Instructions to follow: Could you pull out the records below word for word, starting at the line that contains "This screenshot has width=793, height=425." and ending at the line that contains "Where should I click to: Jump", with both of those lines included? Leave the pictures out of your answer.

Materials provided:
>>>>>
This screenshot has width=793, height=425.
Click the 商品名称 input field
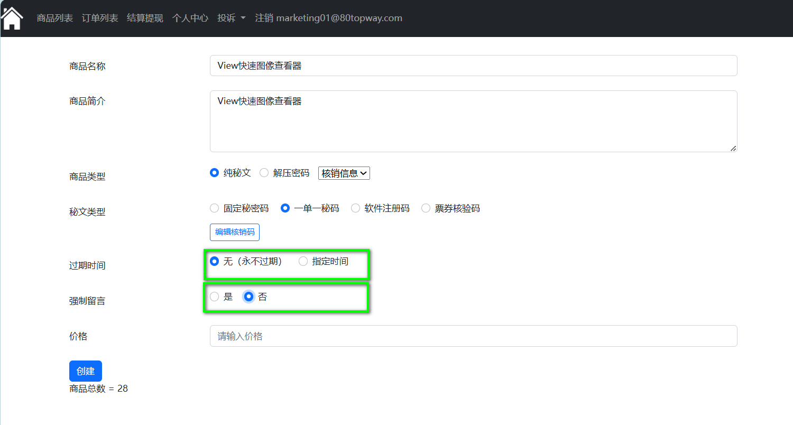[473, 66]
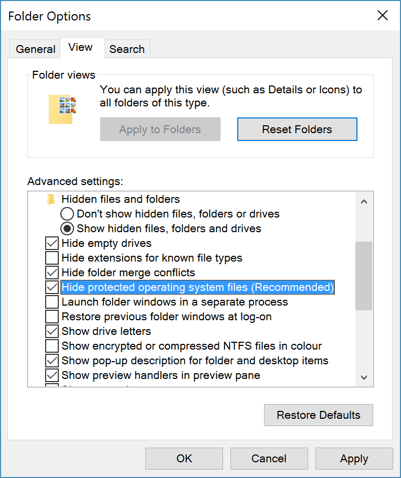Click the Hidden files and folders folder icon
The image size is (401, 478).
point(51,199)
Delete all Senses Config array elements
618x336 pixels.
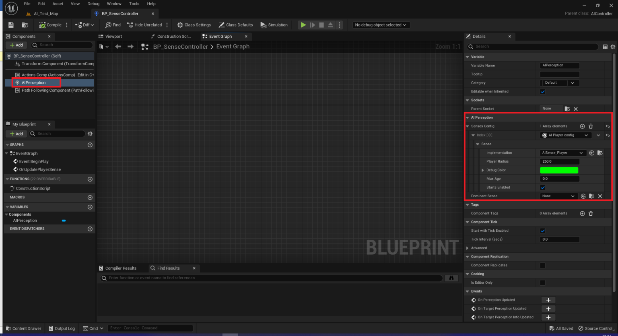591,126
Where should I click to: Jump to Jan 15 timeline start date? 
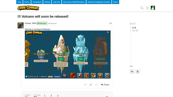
<<<<<
>>>>>
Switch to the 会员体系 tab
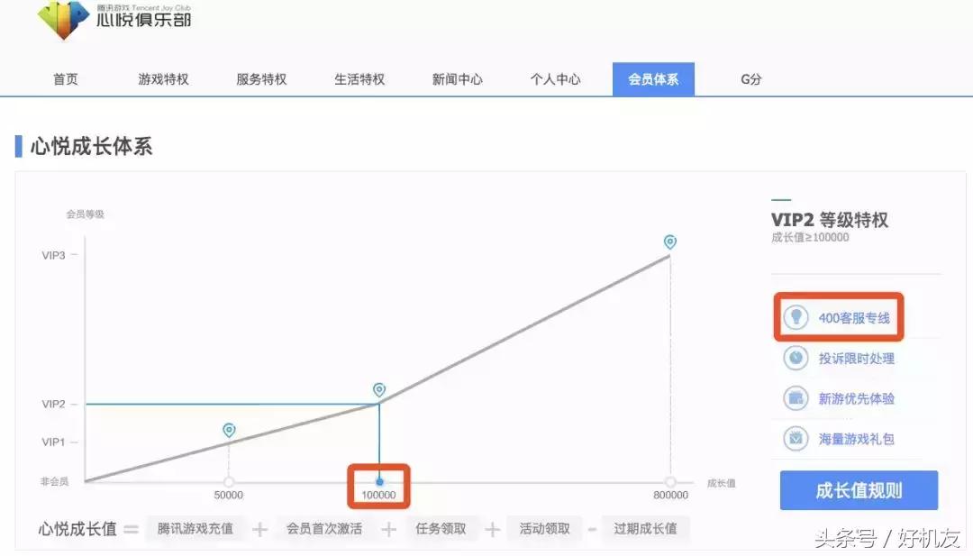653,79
<<<<<
>>>>>
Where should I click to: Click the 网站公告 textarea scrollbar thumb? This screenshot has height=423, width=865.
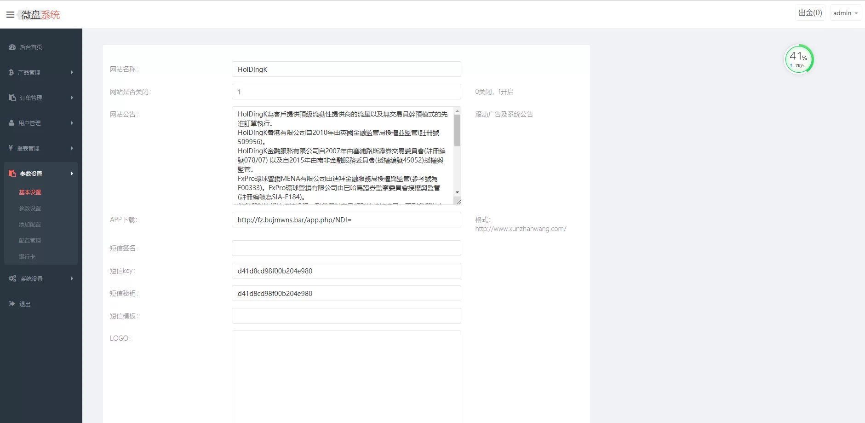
<<<<<
Task response:
This screenshot has width=793, height=425.
Click the 商品名称 input field
[473, 66]
Click the Hidden files and folders folder icon
The image size is (401, 478).
point(51,199)
Delete all Senses Config array elements
618x336 pixels.
591,126
Where should I click to: Jump to Jan 15 timeline start date? 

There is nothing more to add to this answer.